EPA and the Corps of Engineers said they will revert to pre-2015 regulations, including implementing a 1986 rule as interpreted by the George W. Bush administration to determine what qualifies for federal protection as “waters of the United States” under the Clean Water Act. The agencies said they will continue to review the order and consider next steps, including “working expeditiously to move forward with the rulemakings” announced on June 9 “in order to better protect our nation’s vital water resources that support public health, environmental protection, agricultural activity, and economic growth.”

“The Biden Administration has stated that it wants to create a new rule that is ‘durable and enduring’ after decades of regulatory changes, lawsuits, and uncertainty,” said Kessler. “To that end, the River District will work to advocate for the inclusion of a durable agricultural exemption that provides certainty for Wester Slope Water users.”

Infrastructure Package Makes Slow Progress, Outcome Remains Uncertain

Leadership in the House and Senate has indicated that Congress is close to an agreement on the funding package to address climate change and domestic policy. Disagreements on the bill, however, have led to delays on a vote in the House of Representatives for a bipartisan infrastructure deal otherwise known as the Infrastructure Investment and Jobs Act. “Leadership is hopeful that the packages will be voted on favorably in both chambers by end of November,” according to Kessler.
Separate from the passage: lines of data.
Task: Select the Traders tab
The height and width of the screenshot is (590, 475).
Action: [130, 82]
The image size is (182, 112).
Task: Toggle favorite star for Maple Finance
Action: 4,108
The Senate passed the bipartisan infrastructure bill last August by a vote of 69-30. Challenges in bringing the bill up for a vote in the House persist, however, due to disagreements within the Democratic caucus on how to move forward with a more controversial budget reconciliation bill. Of particular importance to Western Water users, the bipartisan package includes $8.3 billion for the Bureau of Reclamation western water programs, including historic investments in aging water infrastructure, storage and conveyance projects, and western water efficiency programs.